Join Cynthia Reeves, author of The Last Whaler and Falling Through the New World, with Carla Spataro, author of More Strange Than True at the Camden Public Library on Tuesday, April 15, at 6:30 PM for a conversation about novel writing. They will discuss why they chose to tell their stories in the way they did. Did the “form” come before the writing, or did it follow after the drafting was underway? All are welcome. Light refreshments will be provided.
A writer and poet for almost thirty years, Cynthia Reeves was honored with Miami University Press’s novella prize, and residencies at Hawthornden Castle, Vermont Studio Center, Galleri Svalbard, and the 2017 Arctic Circle Summer Solstice Expedition. She earned an MFA in Creative Writing from Warren Wilson College. Her novels The Last Whaler and Falling Through the New World are both finalists in Literary Fiction for the Foreword INDIES awards.

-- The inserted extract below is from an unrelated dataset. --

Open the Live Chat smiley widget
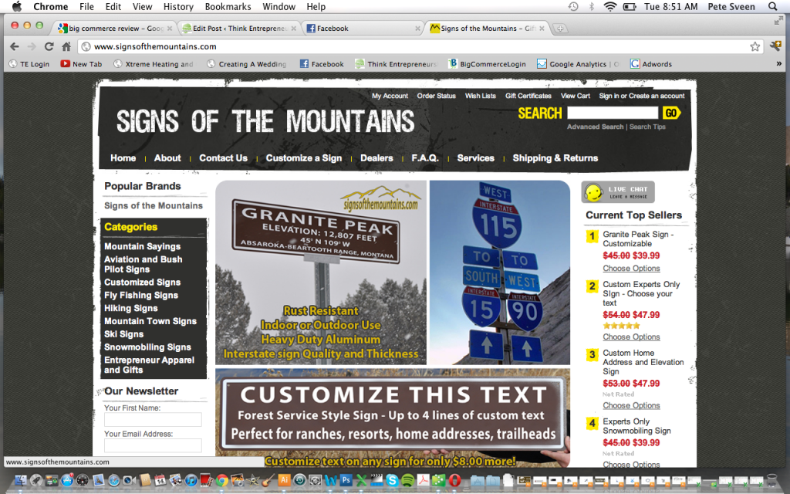The image size is (790, 494). [x=618, y=192]
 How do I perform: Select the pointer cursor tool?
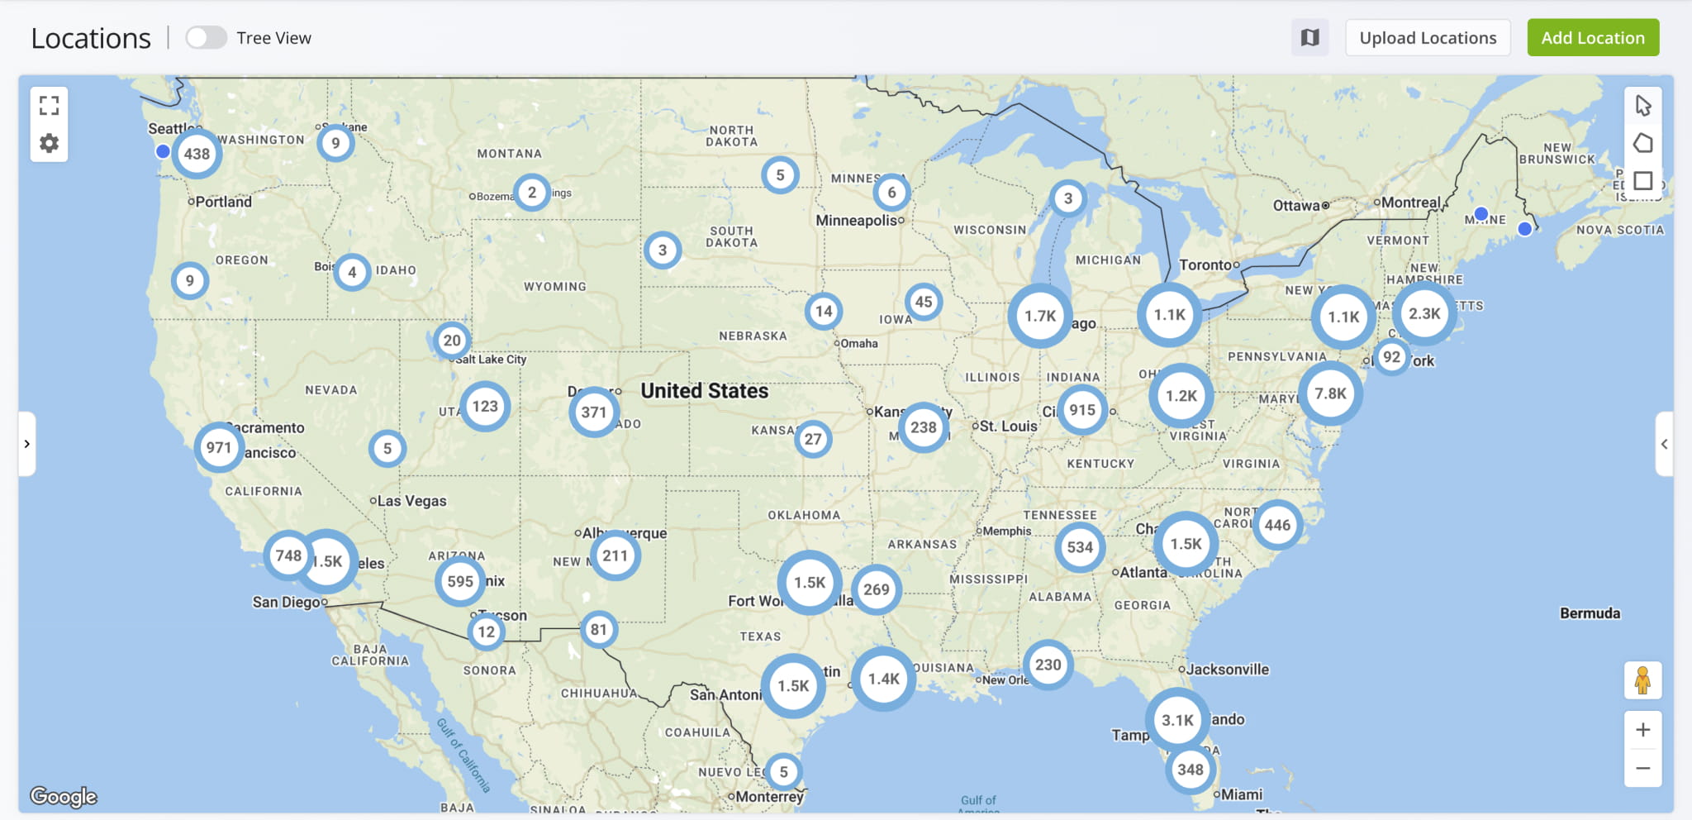(1642, 106)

Falling Through the New World is a novel in stories that spans a century, from World War I Italy to modern-day America. The collection comprises fourteen stories. The eponymous piece, “Falling Through the New World,” traces the experiences of a young married couple—Anna and Vincenzo Desiderio—as they negotiate the impact of the Great War on their lives. “La Dolentissima Madre” follows the parallel journeys of Anna and her mother as they grapple with their sister/daughter dying of the Spanish flu. “Sign Language” reaches back into the Desiderios’ family history as Anna and Vincenzo’s daughter, Rose, grapples with her father’s desire to reunite with his dead wife. And in the final story, “All This the Heart Ordains,” Kate returns to Italy after her mother’s death to seek out an understanding of Rose’s deep commitment to her Catholic faith.
Svalbard. Midsummer’s Eve, 1937. Astrid’s body cupped in mine, I clasp my arms around her waist. Our pulses coursing together through our skin, I enter her from behind. This was the beginning of our undoing.
So observes Tor Handeland in The Last Whaler, an elegiac meditation on the will to survive under extreme conditions. Tor, a whaler, and his wife, Astrid, a botanist specializing in Arctic flora, are stranded during the dark season of 1937-38 at his remote whaling station on Svalbard when they misjudge ice conditions and fail to rendezvous with the ship meant to carry them back to their home in southern Norway. Beyond enduring the Arctic winter’s twenty-four-hour night, the couple must cope with the dangers of polar bears, violent storms, and bitter cold as well as Astrid’s unexpected pregnancy.
Carla, or C. J., Spataro is an award winning short story writer who directs the MFA in Creative Writing and MA in Publishing programs at Rosemont College in suburban Philadelphia. She was also one of the founding partners of Philadelphia Stories magazine and PS Books. She recently published her debut novel, More Strange Than True.
Jewell Jamieson unknowingly eats a meal spiked with magic and makes a sloppy drunken wish. When Jewell awakes the next morning, she discovers her beloved dog Oberon is gone and, in his place, (in her bed) is a beautiful naked man. Things get complicated when Titania, the impulsive Queen of the Faeries, decides she wants Oberon for herself. Is Oberon simply a man who used to be a dog, or is he somehow something more? When Jewell discovers the answer, she will be faced with a devastating choice. Will she choose to save the man she’s grown to love by giving him up, or will she honor his wishes and watch him die?
Set in contemporary Philadelphia, More Strange Than True can be best described as a mash-up of literary fiction and grounded fantasy in the vein of Alice Hoffman’s Practical Magic or Erin Morgenstern’s The Night Circus – and there’s lots of Shakespeare. The novel takes some of its characters (and its title) from A Midsummer Night’s Dream. Other characters are pulled from Greek Mythology and Goethe’s poem “The Elf King.”